フェミニズムやクィア理論を手がかりに、自身の身体を用いたパフォーマンスや映像作品を制作している。近年は、 民話や昔話におけるジェンダー表象と、語り継がれながら変化していく歌や語りに関心を持っている。主な展覧会に「玉繭」(EUKARYOTE、東京)、「Clima Fitness」 (Matadero Madrid、Madrid)、「彼女たちは歌う」(東京藝術大学美術館陳列館、東京)など。
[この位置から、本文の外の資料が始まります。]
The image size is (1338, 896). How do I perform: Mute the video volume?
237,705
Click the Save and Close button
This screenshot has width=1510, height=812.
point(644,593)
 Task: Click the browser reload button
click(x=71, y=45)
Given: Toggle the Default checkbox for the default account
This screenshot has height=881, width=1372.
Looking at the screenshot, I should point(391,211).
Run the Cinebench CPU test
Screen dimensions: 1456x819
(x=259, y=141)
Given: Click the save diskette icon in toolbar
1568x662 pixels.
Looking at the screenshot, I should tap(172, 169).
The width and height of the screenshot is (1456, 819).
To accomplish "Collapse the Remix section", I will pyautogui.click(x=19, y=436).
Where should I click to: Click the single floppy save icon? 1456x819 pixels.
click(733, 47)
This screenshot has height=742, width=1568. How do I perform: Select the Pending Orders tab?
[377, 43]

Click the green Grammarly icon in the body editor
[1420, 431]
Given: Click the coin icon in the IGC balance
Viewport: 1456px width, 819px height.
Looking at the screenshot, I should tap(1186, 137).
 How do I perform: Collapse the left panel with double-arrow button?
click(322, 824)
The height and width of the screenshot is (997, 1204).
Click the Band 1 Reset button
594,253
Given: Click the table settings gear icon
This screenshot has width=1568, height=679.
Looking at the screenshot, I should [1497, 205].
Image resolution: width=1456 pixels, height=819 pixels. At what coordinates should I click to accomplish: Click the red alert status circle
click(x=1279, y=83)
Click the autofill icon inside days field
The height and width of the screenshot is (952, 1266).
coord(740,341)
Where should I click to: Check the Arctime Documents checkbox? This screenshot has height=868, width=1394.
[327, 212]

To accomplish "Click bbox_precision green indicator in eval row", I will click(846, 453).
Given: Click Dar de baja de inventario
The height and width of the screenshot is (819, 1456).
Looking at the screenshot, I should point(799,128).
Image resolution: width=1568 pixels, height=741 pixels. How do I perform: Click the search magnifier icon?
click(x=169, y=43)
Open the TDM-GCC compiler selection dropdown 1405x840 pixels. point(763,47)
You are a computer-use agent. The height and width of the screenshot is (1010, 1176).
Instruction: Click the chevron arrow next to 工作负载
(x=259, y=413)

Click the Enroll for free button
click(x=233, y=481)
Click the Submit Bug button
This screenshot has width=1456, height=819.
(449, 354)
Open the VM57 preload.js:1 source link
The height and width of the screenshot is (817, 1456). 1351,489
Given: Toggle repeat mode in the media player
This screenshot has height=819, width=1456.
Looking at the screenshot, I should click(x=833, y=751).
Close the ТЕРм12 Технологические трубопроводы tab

エレナ・トゥタッチコワ(Elena Tutatchikova)
1984年、ロシア、モスクワ生まれ、京都市在住。人間としていかに世界を知覚し想像できるかを問いながら、歩き、考え、経験したことを絵画やドローイング、セラミック、言葉、映像、写真などの作品を通して表現する。
モスクワでクラシック音楽や日本の文学を学んだ後、2012年より日本へ渡る。東京藝術大学大学院美術研究科先端芸術表現領域博士後期課程修了。博士(美術)。
第 38 回写真の町東川賞 特別作家賞 受賞。「VOCA展2023」奨励賞 受賞。
著書に写真集『林檎が木から落ちるとき、音が生まれる』(torch press, 2016)、作品集『聴こえる、と風はいう』(Ecrit, 2022)。
近年の主な個展に「Presence Takes Time」MtK Contemporary Art(京都、2025)、「On a Windy Path | 風の音が道になって」POST(東京、2024)、グループ展に「湖といえば、泳ぐ電子の軌跡」 MtK Contemporary Art (京都、2024)、「ここは未来のアーティストたちが眠る部屋となりえてきたか?」国立西洋美術館(東京、2024)、「新しいエコロジーとアート」東京藝術大学大学美術館(東京、2022)、「開館20周年記念展 Flower of Life 生命の花」 ヴァンジ彫刻庭園美術館(静岡、2022)、「FACES」SCAI PIRAMIDE(東京、2021)、「Land and Beyond | 大地の声をたどる」ポーラ ミュージアム アネックス(東京、2021)など。

執筆者プロフィール

金澤 韻(かなざわ・こだま)
ICA京都特別プロジェクト担当ディレクター。現代美術キュレーターとして国内外で多数の展覧会を企画。時代・社会の変化とともに変容する人々の認識と、私たちに精神的な困難をもたらすものを捉え、キュレーティングを通して問題解決の糸口を探る試みを行う。ニューメディアアート、インスタレーションから絵画・工芸まで幅広い表現領域のアーティストと協働し、しばしば創作的テキストを用いた実験的なキュレーティング手法を採る。東京芸術大学大学院美術研究科および英国王立芸術大学院大学(RCA)現代美術キュレーティングコース修了。熊本市現代美術館など公立美術館での12年の勤務を経て、2013年に独立。近年企画・参画した主な展覧会に「Art Rhizome Kyoto 逆旅京都」(京都市内10箇所、2024、2025)、Gangwon International Triennale (平昌、韓国、2024)、「インター+プレイ」(十和田市現代美術館、青森、2022)など。